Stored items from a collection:
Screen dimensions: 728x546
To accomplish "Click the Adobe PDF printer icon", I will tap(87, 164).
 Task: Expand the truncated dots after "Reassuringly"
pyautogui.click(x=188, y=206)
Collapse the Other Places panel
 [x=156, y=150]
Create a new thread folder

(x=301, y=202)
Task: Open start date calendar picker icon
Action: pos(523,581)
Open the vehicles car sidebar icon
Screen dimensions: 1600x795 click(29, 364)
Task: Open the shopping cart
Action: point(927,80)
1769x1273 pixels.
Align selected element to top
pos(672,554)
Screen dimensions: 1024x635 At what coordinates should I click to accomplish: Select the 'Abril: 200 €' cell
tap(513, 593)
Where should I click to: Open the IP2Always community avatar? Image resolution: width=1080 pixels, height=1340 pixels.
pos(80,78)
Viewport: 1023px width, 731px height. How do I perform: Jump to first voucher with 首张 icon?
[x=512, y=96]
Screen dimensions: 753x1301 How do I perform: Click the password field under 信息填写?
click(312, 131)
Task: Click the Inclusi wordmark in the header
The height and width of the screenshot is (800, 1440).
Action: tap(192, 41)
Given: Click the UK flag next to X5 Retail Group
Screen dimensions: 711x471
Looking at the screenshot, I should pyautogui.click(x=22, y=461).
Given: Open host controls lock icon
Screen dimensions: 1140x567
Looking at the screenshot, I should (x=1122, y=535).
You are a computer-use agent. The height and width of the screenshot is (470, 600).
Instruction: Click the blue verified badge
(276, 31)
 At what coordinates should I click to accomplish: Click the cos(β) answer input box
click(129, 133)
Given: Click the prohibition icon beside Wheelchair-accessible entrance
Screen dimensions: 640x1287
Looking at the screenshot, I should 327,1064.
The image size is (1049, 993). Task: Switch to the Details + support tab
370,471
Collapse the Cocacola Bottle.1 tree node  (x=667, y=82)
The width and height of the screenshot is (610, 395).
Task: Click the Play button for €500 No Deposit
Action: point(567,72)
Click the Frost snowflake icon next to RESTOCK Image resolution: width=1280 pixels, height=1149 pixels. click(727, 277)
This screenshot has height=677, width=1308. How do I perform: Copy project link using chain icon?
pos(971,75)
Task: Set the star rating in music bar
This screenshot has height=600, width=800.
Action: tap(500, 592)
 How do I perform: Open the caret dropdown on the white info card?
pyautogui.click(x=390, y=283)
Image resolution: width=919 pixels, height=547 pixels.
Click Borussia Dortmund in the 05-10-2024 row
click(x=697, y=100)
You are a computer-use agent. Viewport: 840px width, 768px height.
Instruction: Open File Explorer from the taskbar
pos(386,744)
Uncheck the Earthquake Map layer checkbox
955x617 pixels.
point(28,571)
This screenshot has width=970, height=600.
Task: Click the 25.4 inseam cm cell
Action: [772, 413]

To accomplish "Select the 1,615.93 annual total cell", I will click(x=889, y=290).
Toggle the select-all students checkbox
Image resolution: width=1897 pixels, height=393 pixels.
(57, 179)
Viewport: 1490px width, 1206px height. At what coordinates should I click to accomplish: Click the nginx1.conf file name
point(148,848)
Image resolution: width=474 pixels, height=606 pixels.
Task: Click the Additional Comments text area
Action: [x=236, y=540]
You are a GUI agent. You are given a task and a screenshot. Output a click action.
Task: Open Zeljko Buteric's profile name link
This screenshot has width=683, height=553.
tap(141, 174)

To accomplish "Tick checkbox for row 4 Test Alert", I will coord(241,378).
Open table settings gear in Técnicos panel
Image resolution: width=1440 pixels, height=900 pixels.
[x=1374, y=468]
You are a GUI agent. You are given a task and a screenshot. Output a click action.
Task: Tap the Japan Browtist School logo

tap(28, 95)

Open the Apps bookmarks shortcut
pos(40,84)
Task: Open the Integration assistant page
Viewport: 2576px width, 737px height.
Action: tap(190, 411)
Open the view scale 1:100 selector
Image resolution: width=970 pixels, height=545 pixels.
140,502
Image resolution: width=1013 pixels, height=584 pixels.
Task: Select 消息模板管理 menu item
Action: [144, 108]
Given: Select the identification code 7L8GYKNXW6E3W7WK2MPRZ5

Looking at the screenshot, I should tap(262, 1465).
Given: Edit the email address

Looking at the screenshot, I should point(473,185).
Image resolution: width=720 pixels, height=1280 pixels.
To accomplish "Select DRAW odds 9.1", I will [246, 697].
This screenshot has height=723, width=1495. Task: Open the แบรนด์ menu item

Task goal:
The answer is a single number, the count of lines in the records that contain the string "agent".

Exercise answer:
4